The Hansa-Brandenburg W.11 was a prototype floatplane fighter designed by the Hansa-Brandenburg Aircraft Company (Hansa Brandenburgische Flugzeugwerke) for the Imperial German Navy's (Kaiserliche Marine) Naval Air Service (Marine-Fliegerabteilung) during World War I. It was a slightly enlarged version of the KDW fitted with a more powerful engine. Only three examples were built during 1916 and no production order followed. Their activities are not known with any detail, but one survived to the end of the war and was probably scrapped afterward.

==Design and development==
The W.11 followed same configuration as the KDW, including the star-shaped interplane struts connecting the upper and lower wings, but was slightly larger. The latter's water-cooled 150 PS Benz Bz.III straight-six engine was replaced by a 200 PS Benz Bz.IV straight-six engine that also drove a two-bladed fixed-pitch propeller. The aircraft retained the KDW's armament of two fixed, forward-firing 7.92 mm LMG 08/15 machine guns.

-.-.-

Work to complete
[1] Rewrite the W.11 passage between "The Hansa-Brandenburg W.11" and "probably scrapped afterward.", inclusive, changing "three" to "four".
[2] In one to three sentences, explain why the W.11 passage says the aircraft closely resembled the KDW.

Material provided

-.-.-

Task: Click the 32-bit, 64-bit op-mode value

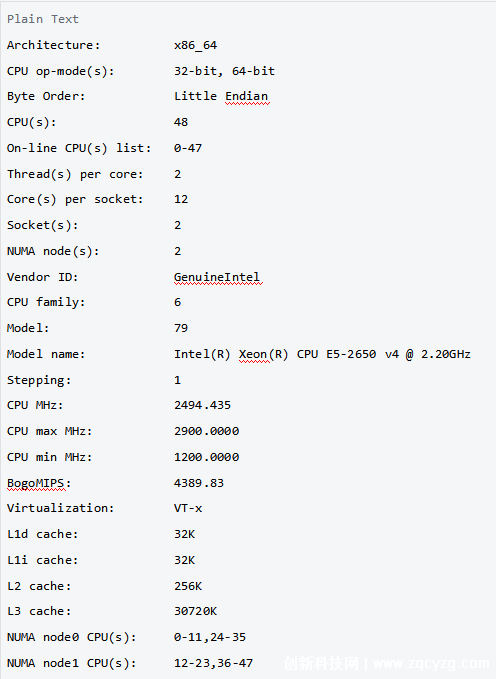Action: pyautogui.click(x=224, y=71)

-.-.-

Outputs for the tasks
[1]
The Hansa-Brandenburg W.11 was a prototype floatplane fighter designed by the Hansa-Brandenburg Aircraft Company (Hansa Brandenburgische Flugzeugwerke) for the Imperial German Navy's (Kaiserliche Marine) Naval Air Service (Marine-Fliegerabteilung) during World War I. It was a slightly enlarged version of the KDW fitted with a more powerful engine. Only four examples were built during 1916 and no production order followed. Their activities are not known with any detail, but one survived to the end of the war and was probably scrapped afterward.

[2] The W.11 was a slightly enlarged version of the KDW with a more powerful engine. It therefore kept the KDW's configuration, including the star-shaped interplane struts, and its armament of two fixed, forward-firing 7.92 mm LMG 08/15 machine guns. The 150 PS Benz Bz.III engine was replaced by a 200 PS Benz Bz.IV.